My Favorite Movies – Gremlins (1984)

3 Dec

By Tanner Smith

“Die Hard” is technically a Christmas movie, but I’ll watch it anytime. “Gremlins,” however…even though it was initially released in the summertime, it just feels right to watch only in Christmastime. (That’s probably just me though.)

I DO think of Christmas when I think of “Gremlins.” The pleasant small-town setting looks like a Norman Rockwell painting. Christmas tunes are either hummed by characters or played in the playground. It even begins with the adorable little creature Gizmo being given as a Christmas present.

But I guess I can see why some people don’t like to associate “Gremlins” with the holiday season. The little red-eyed monsters attack Santa Claus, they tie up the dog outside in Christmas lights (poor pooch), and then there’s that random hella tragic speech about how the female lead found out there was no Santa Claus!

But that’s kind of why I love to watch this movie each Christmas too. I already have “Home Alone,” “It’s a Wonderful Life,” “A Christmas Story,” “Arthur Christmas,” and whatever “Christmas Carol” adaptation I feel like watching–why not a twisted horror-comedy about little monsters raise hell in a quiet little town on Christmas? I need a little variety! (And hey, why not a little dark comedy like “Bad Santa” or “The Land of Steady Habits” to go along with it? Those take place on Christmas too.)

“Gremlins” is a Spielberg production directed by Joe Dante (who made another favorite of mine: “Matinee”).
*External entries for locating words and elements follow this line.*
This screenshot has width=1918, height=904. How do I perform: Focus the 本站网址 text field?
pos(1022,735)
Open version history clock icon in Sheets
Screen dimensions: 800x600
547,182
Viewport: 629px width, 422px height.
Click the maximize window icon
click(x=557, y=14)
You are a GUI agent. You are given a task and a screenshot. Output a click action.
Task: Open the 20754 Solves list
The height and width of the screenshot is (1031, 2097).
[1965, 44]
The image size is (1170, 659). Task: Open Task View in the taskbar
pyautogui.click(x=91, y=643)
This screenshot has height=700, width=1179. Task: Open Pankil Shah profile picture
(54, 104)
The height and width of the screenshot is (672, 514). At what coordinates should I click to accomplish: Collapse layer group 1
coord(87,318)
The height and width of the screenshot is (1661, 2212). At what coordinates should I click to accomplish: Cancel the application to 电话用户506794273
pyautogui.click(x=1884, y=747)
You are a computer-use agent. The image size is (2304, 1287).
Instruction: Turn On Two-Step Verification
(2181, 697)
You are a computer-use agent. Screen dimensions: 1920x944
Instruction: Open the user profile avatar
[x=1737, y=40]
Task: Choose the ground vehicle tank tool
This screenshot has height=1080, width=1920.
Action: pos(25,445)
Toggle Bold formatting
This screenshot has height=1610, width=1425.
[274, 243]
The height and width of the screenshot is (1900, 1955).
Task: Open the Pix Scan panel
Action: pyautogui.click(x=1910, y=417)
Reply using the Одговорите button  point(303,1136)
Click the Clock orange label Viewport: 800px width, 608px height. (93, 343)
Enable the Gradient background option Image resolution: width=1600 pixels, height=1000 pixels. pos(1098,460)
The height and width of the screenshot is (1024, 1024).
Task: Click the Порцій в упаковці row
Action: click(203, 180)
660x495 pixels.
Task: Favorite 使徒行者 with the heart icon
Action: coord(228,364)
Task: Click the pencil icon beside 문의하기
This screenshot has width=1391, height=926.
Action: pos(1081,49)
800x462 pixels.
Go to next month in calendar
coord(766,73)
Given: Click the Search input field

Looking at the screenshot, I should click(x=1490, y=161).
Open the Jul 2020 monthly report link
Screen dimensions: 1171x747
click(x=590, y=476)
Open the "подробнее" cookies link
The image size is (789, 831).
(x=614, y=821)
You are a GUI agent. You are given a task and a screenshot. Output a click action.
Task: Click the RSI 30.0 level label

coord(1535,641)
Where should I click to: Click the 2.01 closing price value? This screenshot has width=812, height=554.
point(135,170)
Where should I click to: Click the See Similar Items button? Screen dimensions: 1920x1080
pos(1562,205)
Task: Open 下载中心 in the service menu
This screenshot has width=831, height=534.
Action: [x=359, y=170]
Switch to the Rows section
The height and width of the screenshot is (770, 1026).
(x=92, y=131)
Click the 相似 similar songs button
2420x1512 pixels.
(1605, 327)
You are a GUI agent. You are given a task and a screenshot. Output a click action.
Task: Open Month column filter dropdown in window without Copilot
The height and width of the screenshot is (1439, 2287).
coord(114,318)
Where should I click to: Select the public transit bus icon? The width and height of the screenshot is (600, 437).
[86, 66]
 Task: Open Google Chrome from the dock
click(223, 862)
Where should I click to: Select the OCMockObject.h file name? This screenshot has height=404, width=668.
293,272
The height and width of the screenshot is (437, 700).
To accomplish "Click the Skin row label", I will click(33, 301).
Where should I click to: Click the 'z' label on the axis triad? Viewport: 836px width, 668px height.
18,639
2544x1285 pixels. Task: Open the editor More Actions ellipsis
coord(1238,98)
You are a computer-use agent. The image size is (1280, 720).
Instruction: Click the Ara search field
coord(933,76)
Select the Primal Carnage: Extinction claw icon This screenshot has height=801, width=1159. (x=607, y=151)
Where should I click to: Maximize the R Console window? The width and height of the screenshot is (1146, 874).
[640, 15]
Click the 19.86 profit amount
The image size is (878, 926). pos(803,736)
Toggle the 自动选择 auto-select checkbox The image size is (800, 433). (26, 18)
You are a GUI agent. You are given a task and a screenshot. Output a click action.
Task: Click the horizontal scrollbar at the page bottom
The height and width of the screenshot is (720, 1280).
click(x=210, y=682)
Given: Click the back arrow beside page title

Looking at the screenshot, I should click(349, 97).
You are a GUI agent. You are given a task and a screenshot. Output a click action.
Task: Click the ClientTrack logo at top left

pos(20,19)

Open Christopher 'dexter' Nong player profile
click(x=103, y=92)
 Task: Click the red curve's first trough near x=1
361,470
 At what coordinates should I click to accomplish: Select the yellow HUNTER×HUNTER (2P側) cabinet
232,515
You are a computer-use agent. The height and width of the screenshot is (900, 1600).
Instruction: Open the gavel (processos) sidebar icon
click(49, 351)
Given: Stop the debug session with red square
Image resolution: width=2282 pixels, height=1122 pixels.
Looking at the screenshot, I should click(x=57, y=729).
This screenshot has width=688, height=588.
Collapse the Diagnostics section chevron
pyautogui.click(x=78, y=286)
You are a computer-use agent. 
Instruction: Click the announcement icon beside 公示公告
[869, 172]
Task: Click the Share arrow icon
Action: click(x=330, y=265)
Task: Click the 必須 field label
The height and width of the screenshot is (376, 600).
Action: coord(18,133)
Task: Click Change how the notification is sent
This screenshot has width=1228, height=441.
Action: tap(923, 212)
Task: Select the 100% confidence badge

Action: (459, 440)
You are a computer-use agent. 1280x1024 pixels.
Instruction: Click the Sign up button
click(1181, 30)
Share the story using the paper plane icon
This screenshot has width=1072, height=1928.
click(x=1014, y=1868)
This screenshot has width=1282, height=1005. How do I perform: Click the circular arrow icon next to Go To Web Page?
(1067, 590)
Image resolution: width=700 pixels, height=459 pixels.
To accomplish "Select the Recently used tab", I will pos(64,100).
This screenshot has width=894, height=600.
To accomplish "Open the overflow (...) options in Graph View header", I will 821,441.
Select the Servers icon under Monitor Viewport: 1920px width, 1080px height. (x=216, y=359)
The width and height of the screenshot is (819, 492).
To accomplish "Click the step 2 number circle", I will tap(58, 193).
It begins with a Spielbergian touch as young adult Billy (Zack Galligan) cares for his new pet, a strange big-eyed little creature called a Mogwai, named “Gizmo.” Right off the bat, Gizmo is freaking adorable–he reminds me of my late beloved Shi Tzu puppy.

But there are rules that come with owning a Mogwai: keep it away from bright lights (and sunlight will kill it), don’t get it wet (just let it clean itself like a cat), and NEVER feed it after midnight. (Whatever you want to say about how it’s “always ‘after midnight'” is pretty much moot–“Gremlins 2: The New Batch” already had fun with analyzing the concept.) When all three rules are broken, that’s when Gremlins gets more fun, as Dante goes with a sci-fi thriller approach, paying homage to 1950s monster films.

Oh, not just with the small town being invaded by otherworldly beings–Dante literally throws in Robby the Robot and the infamous Time Machine at random spots of the movie! (Dante always likes to fit in references to such in each of his films.)

“Gremlins” has a body count–don’t show this to kids unless you’re sure they can take it. When the Mogwai multiplies into more of them, they become vicious fanged beasties with scaly claws instead of furry paws. And they do kill people, and many of the Gremlins themselves get killed in pretty grisly ways too, especially when Billy’s mother (Francis Lee McCain) defends herself against some of them in her own kitchen. There’s also an intense scene in which Billy is nearly sliced by a Gremlin with a chainsaw. This film is rated PG, but this was back when PG didn’t just mean “Practically G” and also it paved the way for the PG-13 rating (along with Spielberg’s “Indiana Jones and the Temple of Doom,” which came out the same year as “Gremlins”). If you want to show this to your younger family members, keep that in mind.

I guess you could say “Gremlins” is a lovely bit of coal to fit into your Christmas stocking–and I enjoy it as such.